Saved data entries:

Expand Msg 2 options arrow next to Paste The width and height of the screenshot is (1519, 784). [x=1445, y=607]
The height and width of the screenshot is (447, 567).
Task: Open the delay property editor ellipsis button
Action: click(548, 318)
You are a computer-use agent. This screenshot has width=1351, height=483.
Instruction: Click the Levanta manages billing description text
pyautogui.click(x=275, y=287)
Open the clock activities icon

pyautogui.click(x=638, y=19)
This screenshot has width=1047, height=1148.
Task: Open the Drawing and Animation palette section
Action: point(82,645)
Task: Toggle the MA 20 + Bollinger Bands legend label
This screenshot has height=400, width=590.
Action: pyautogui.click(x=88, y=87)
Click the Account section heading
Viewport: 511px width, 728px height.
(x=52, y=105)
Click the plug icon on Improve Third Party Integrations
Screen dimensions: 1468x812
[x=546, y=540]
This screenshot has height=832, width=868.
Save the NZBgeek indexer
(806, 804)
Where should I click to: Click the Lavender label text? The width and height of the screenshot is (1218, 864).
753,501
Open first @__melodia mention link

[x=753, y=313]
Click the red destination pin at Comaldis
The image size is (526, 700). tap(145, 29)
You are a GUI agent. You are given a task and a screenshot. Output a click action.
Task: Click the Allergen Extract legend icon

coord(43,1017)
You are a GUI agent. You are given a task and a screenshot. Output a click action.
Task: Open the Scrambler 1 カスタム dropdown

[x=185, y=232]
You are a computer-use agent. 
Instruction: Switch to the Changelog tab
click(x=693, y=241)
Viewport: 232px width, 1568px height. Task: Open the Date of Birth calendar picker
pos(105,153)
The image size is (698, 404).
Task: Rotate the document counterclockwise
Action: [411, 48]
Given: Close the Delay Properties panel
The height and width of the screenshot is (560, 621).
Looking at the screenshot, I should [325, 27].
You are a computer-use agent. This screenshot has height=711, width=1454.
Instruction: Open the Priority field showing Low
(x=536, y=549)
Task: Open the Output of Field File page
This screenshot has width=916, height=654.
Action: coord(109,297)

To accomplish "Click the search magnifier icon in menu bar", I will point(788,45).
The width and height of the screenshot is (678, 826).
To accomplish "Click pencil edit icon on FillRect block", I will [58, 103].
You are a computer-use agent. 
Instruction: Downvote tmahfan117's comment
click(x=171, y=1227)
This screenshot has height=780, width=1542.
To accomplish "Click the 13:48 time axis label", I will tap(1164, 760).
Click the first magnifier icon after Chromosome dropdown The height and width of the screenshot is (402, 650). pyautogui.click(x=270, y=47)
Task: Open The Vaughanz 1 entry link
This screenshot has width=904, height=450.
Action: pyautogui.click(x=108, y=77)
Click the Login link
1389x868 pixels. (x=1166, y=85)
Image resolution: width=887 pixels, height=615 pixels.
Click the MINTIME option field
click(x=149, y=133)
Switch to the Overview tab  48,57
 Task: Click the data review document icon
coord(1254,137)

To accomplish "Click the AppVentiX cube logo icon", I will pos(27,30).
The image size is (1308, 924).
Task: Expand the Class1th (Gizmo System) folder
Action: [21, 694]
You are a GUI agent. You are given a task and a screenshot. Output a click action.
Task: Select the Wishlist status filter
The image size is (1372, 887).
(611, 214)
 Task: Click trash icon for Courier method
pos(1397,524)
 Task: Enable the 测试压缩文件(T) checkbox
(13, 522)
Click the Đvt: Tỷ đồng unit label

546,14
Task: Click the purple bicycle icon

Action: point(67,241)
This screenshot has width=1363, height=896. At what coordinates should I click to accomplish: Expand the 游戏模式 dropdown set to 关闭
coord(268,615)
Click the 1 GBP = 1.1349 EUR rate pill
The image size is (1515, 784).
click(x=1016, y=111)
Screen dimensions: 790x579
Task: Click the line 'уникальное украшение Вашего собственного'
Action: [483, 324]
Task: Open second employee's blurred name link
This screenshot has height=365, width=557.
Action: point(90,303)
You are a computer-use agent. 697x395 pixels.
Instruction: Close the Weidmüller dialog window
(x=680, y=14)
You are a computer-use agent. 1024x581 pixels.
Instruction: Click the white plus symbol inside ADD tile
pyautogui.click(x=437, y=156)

**TO DO**
None of the records may be omitted; each is to be printed exactly.

**EXPECTED OUTPUT**
Expand Msg 2 options arrow next to Paste The width and height of the screenshot is (1519, 784). [x=1445, y=607]
The height and width of the screenshot is (447, 567).
Task: Open the delay property editor ellipsis button
Action: click(548, 318)
You are a computer-use agent. This screenshot has width=1351, height=483.
Instruction: Click the Levanta manages billing description text
pyautogui.click(x=275, y=287)
Open the clock activities icon

pyautogui.click(x=638, y=19)
This screenshot has width=1047, height=1148.
Task: Open the Drawing and Animation palette section
Action: point(82,645)
Task: Toggle the MA 20 + Bollinger Bands legend label
This screenshot has height=400, width=590.
Action: pyautogui.click(x=88, y=87)
Click the Account section heading
Viewport: 511px width, 728px height.
(x=52, y=105)
Click the plug icon on Improve Third Party Integrations
Screen dimensions: 1468x812
[x=546, y=540]
This screenshot has height=832, width=868.
Save the NZBgeek indexer
(806, 804)
Where should I click to: Click the Lavender label text? The width and height of the screenshot is (1218, 864).
753,501
Open first @__melodia mention link

[x=753, y=313]
Click the red destination pin at Comaldis
The image size is (526, 700). tap(145, 29)
You are a GUI agent. You are given a task and a screenshot. Output a click action.
Task: Click the Allergen Extract legend icon

coord(43,1017)
You are a GUI agent. You are given a task and a screenshot. Output a click action.
Task: Open the Scrambler 1 カスタム dropdown

[x=185, y=232]
You are a computer-use agent. 
Instruction: Switch to the Changelog tab
click(x=693, y=241)
Viewport: 232px width, 1568px height. Task: Open the Date of Birth calendar picker
pos(105,153)
The image size is (698, 404).
Task: Rotate the document counterclockwise
Action: [411, 48]
Given: Close the Delay Properties panel
The height and width of the screenshot is (560, 621).
Looking at the screenshot, I should [325, 27].
You are a computer-use agent. This screenshot has height=711, width=1454.
Instruction: Open the Priority field showing Low
(x=536, y=549)
Task: Open the Output of Field File page
This screenshot has width=916, height=654.
Action: coord(109,297)

To accomplish "Click the search magnifier icon in menu bar", I will point(788,45).
The width and height of the screenshot is (678, 826).
To accomplish "Click pencil edit icon on FillRect block", I will [58, 103].
You are a computer-use agent. 
Instruction: Downvote tmahfan117's comment
click(x=171, y=1227)
This screenshot has height=780, width=1542.
To accomplish "Click the 13:48 time axis label", I will tap(1164, 760).
Click the first magnifier icon after Chromosome dropdown The height and width of the screenshot is (402, 650). pyautogui.click(x=270, y=47)
Task: Open The Vaughanz 1 entry link
This screenshot has width=904, height=450.
Action: pyautogui.click(x=108, y=77)
Click the Login link
1389x868 pixels. (x=1166, y=85)
Image resolution: width=887 pixels, height=615 pixels.
Click the MINTIME option field
click(x=149, y=133)
Switch to the Overview tab  48,57
 Task: Click the data review document icon
coord(1254,137)

To accomplish "Click the AppVentiX cube logo icon", I will pos(27,30).
The image size is (1308, 924).
Task: Expand the Class1th (Gizmo System) folder
Action: [21, 694]
You are a GUI agent. You are given a task and a screenshot. Output a click action.
Task: Select the Wishlist status filter
The image size is (1372, 887).
(611, 214)
 Task: Click trash icon for Courier method
pos(1397,524)
 Task: Enable the 测试压缩文件(T) checkbox
(13, 522)
Click the Đvt: Tỷ đồng unit label

546,14
Task: Click the purple bicycle icon

Action: point(67,241)
This screenshot has width=1363, height=896. At what coordinates should I click to accomplish: Expand the 游戏模式 dropdown set to 关闭
coord(268,615)
Click the 1 GBP = 1.1349 EUR rate pill
The image size is (1515, 784).
click(x=1016, y=111)
Screen dimensions: 790x579
Task: Click the line 'уникальное украшение Вашего собственного'
Action: [483, 324]
Task: Open second employee's blurred name link
This screenshot has height=365, width=557.
Action: point(90,303)
You are a computer-use agent. 697x395 pixels.
Instruction: Close the Weidmüller dialog window
(x=680, y=14)
You are a computer-use agent. 1024x581 pixels.
Instruction: Click the white plus symbol inside ADD tile
pyautogui.click(x=437, y=156)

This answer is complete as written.